DATASET -
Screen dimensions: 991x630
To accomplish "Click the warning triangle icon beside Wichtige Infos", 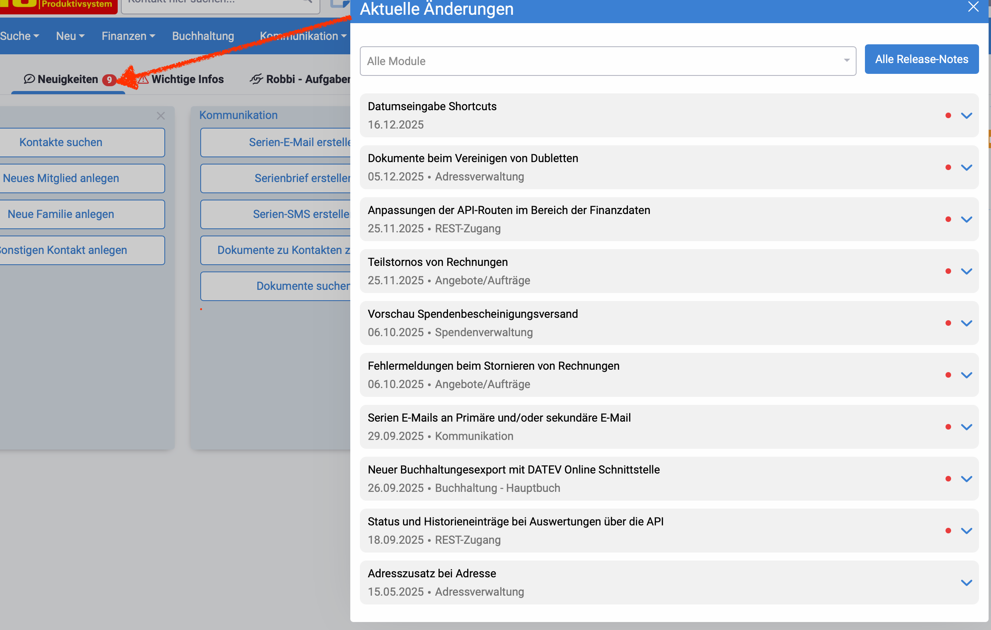I will [x=143, y=79].
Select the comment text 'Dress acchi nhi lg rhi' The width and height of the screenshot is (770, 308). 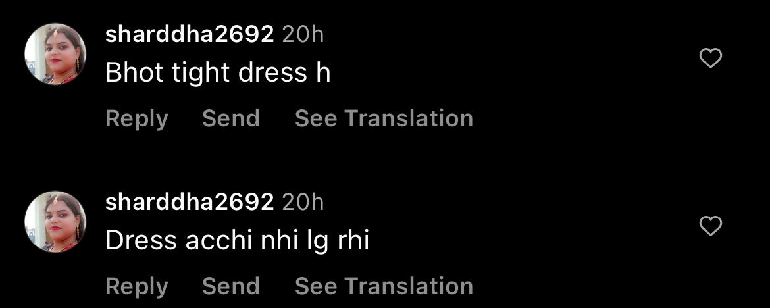coord(237,241)
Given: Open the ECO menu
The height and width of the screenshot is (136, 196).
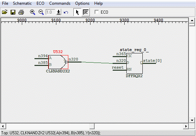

GIVEN REQUEST - Print everything in the listing above from the line containing "Given: Open the ECO menu" down to the end of the listing, both ends included, and leave out the pictures.

SOLUTION FOR THIS PROBLEM -
Given: Open the ECO menu
The height and width of the screenshot is (136, 196).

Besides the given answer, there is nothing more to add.